■ EXERCISE REQUIREMENTS:
**a.** Answer each question from the holiday shopping article below, one answer per line, marked like its question.
(i) What one-day total did ComScore report for Cyber Monday sales?
(ii) Of which firm is Love Goel chairman and CEO?
(iii) What share of total holiday sales does the three-day period of Black Friday and the following weekend account for?
**b.** From the holiday shopping article below, list every product named among the most-sought-after holiday purchases.
**c.** Decide whether each statement agrees with the holiday shopping article below. Answer yes or no and quote the words of the article that settle it.
(i) Best Buy and Circuit City were more promotional this year than last.
(ii) Wal-Mart cut prices early on toys.
(iii) Most holiday shopping takes place in November.

======== SOURCE EXTRACT ========

Blockbuster discounts have so far attracted hordes of shoppers this holiday season, which was officially kicked off the day after Thanksgiving. But analysts fear that many retailers - anxious about flagging consumer spending - might have sacrificed too much of their profit by cutting prices.

"We're surprised at how well the traffic numbers looked, especially on Black Friday," said Love Goel, chairman and CEO of Growth Ventures Group, a specialty retail private equity firm.

"When the chickens come home to roost, we'll find out how much of the profit margins were traded off for revenue," Goel said.

One of the first important measures of holiday sales will come next week, when chain stores are expected to report their November numbers. Those figures will include activity on Black Friday and last weekend - a three-day period that accounts for 5 percent or more of total holiday sales.

But industry experts are already dissecting early traffic patterns for clues about trends - and likely winners and losers - in this year's holiday spending.

Electronic buzz: Flat-panel TVs, GPS navigation devices, digital cameras, laptops and videogames are some of the most-sought after holiday purchases.

As a result, Telsey Advisory Group senior analyst Joseph Feldman said stores that sell gadgets will score this year.

"Both Best Buy (Charts, Fortune 500) and Circuit City (Charts, Fortune 500) were less promotional this year, and store traffic was a little down versus last year. But this bodes well for profitability," Feldman said.

In addition, Goel said that Best Buy and Circuit City are boosting their profits by enticing more customers to buy their installation services along with TVs, computers and home entertainment systems - normally low-margin items.

Discount delight: Analysts said that Wal-Mart, Target (Charts, Fortune 500), Costco and other discount stores emerged as early winners because cash-strapped consumers traded down on gift purchases.

In particular, Wal-Mart's decision to make early price cuts on toys and other merchandise was a smart move, said Goel. "It helped Wal-Mart sell holiday inventory weeks before its competitors," he said.

Those initial purchases, combined with Wal-Mart's (Charts, Fortune 500) Black Friday and weekend sales, mean that the giant retailer is on its way to clearing out its store shelves - leaving it with a healthy inventory through the rest of the season.

"If you have excess inventory right now, December will be a tough sales months and profits will suffer more," Goel said.

Hot Web: Between Black Friday and Cyber Monday, online retail sales were on fire. ComScore, which tracks Web traffic, said Cyber Monday sales hit $733 million, a new one-day record.

And it's not over yet. The bulk of holiday shopping - online and in stores - occurs in December.

======== DATASET EXCERPTS ========

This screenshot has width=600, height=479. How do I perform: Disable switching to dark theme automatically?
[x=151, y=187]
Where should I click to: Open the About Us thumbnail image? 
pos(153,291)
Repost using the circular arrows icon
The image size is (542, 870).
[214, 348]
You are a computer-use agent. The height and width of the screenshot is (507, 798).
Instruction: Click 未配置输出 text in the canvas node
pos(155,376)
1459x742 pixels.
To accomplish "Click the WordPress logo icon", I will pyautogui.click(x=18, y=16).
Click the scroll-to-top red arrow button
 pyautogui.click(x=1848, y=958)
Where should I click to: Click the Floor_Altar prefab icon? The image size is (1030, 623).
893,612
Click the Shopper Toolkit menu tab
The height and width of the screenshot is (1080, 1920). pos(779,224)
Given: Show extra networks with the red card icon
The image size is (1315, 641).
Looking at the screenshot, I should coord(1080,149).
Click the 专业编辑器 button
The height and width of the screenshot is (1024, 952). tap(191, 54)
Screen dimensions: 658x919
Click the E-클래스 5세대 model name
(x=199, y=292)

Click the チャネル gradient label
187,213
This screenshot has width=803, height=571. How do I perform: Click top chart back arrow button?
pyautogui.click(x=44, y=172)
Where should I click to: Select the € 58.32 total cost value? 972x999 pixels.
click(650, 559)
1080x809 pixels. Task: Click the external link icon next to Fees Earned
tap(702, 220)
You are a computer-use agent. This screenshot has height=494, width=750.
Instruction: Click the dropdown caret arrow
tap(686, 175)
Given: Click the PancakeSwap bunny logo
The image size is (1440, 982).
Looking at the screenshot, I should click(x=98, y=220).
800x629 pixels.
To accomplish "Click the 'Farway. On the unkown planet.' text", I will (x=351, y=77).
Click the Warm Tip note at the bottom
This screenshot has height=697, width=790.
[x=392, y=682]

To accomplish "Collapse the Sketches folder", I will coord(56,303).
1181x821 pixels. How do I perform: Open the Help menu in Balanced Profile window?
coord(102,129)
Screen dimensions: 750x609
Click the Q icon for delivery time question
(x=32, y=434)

========

■ EXPECTED ANSWERS:
**a.**
(i) $733 million, a new one-day record.
(ii) Growth Ventures Group, a specialty retail private equity firm.
(iii) 5 percent or more.

**b.**
Flat-panel TVs
GPS navigation devices
Digital cameras
Laptops
Videogames

**c.**
(i) No: "were less promotional this year, and store traffic was a little down versus last year"
(ii) Yes: "Wal-Mart's decision to make early price cuts on toys and other merchandise was a smart move"
(iii) No: "The bulk of holiday shopping - online and in stores - occurs in December."